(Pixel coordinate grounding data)

_____

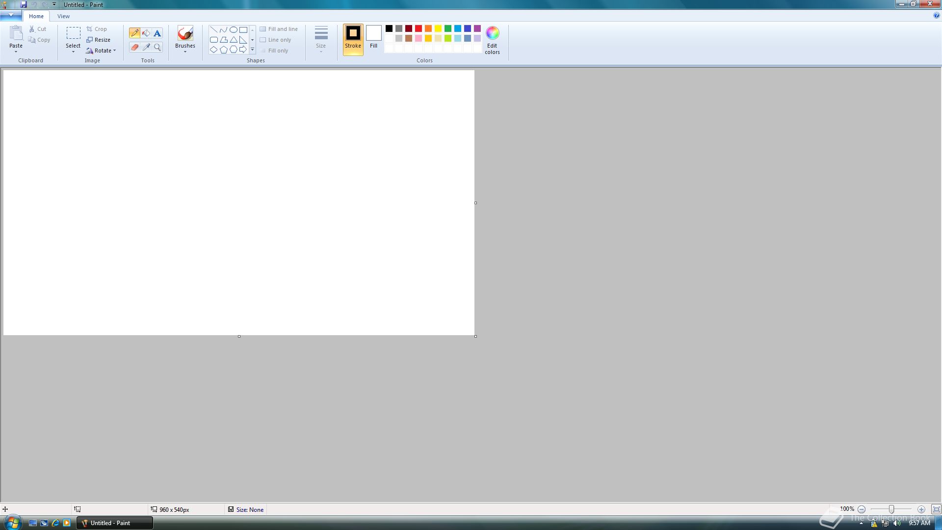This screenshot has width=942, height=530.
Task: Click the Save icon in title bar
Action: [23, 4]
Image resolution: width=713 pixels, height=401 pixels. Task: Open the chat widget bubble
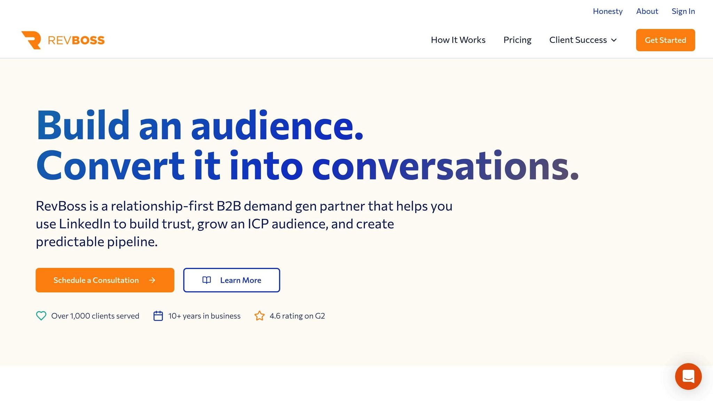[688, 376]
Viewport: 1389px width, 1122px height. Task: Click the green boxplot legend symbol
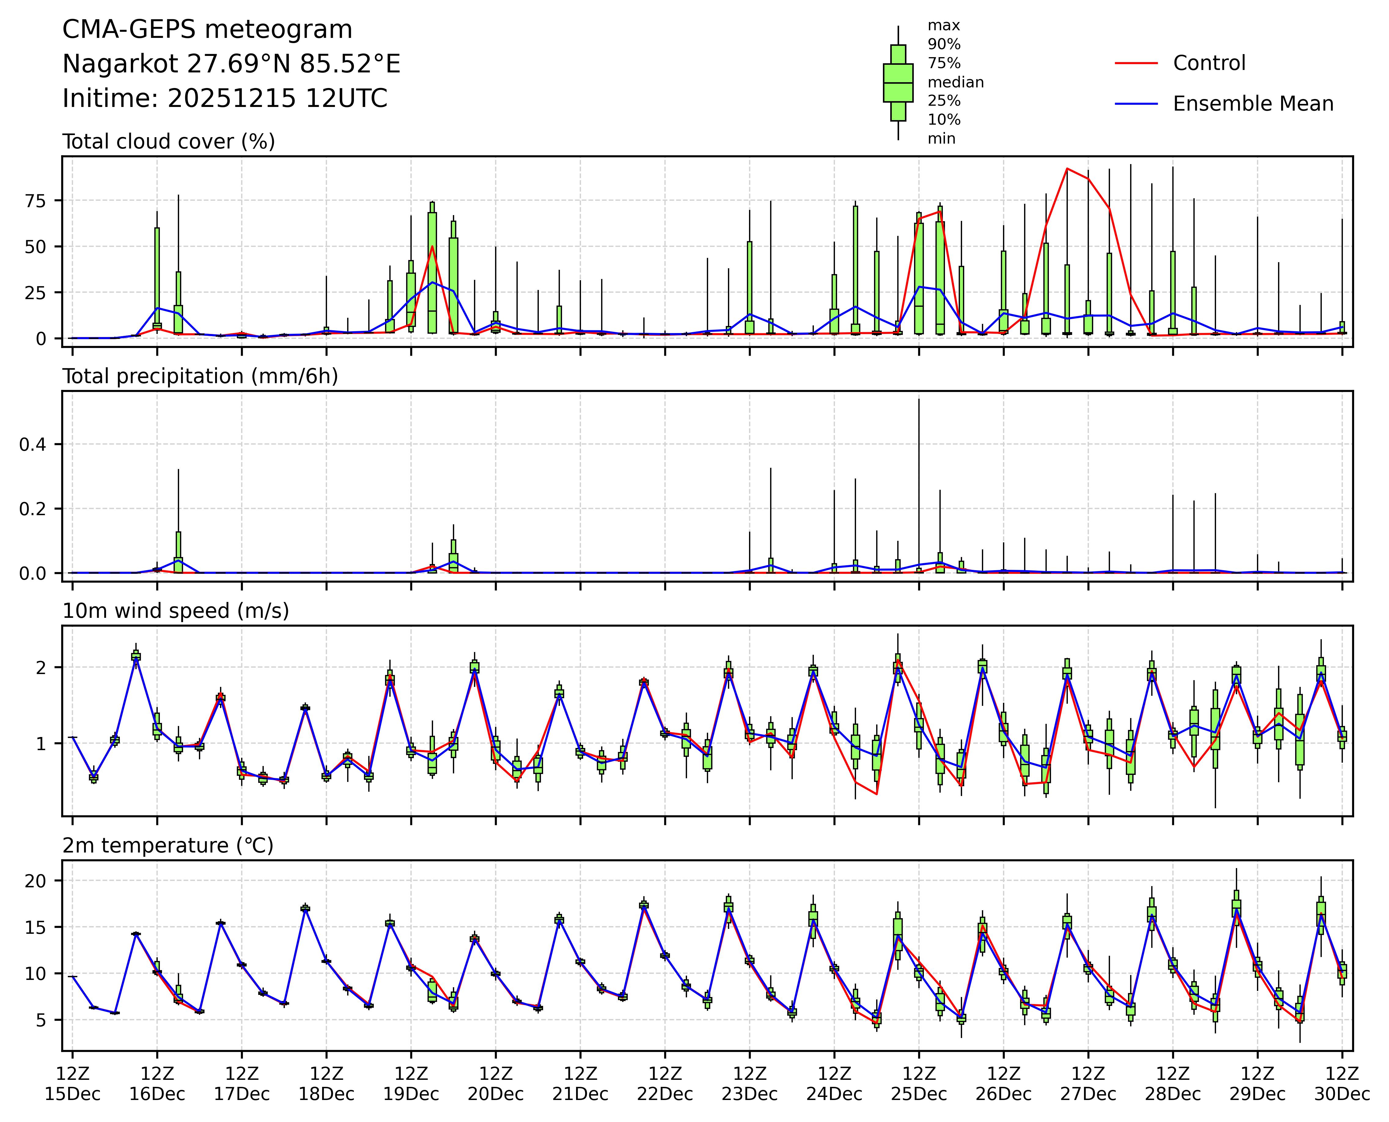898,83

_____

• [ACTION ITEM]: Copy exactly, with no pictures, the lines from the line containing "Image resolution: width=713" through the last line of the records above.

• [COMPLETED EXERCISE]:
Image resolution: width=713 pixels, height=401 pixels. Task: Open the chat widget bubble
[688, 376]
Viewport: 1389px width, 1122px height. Task: Click the green boxplot legend symbol
898,83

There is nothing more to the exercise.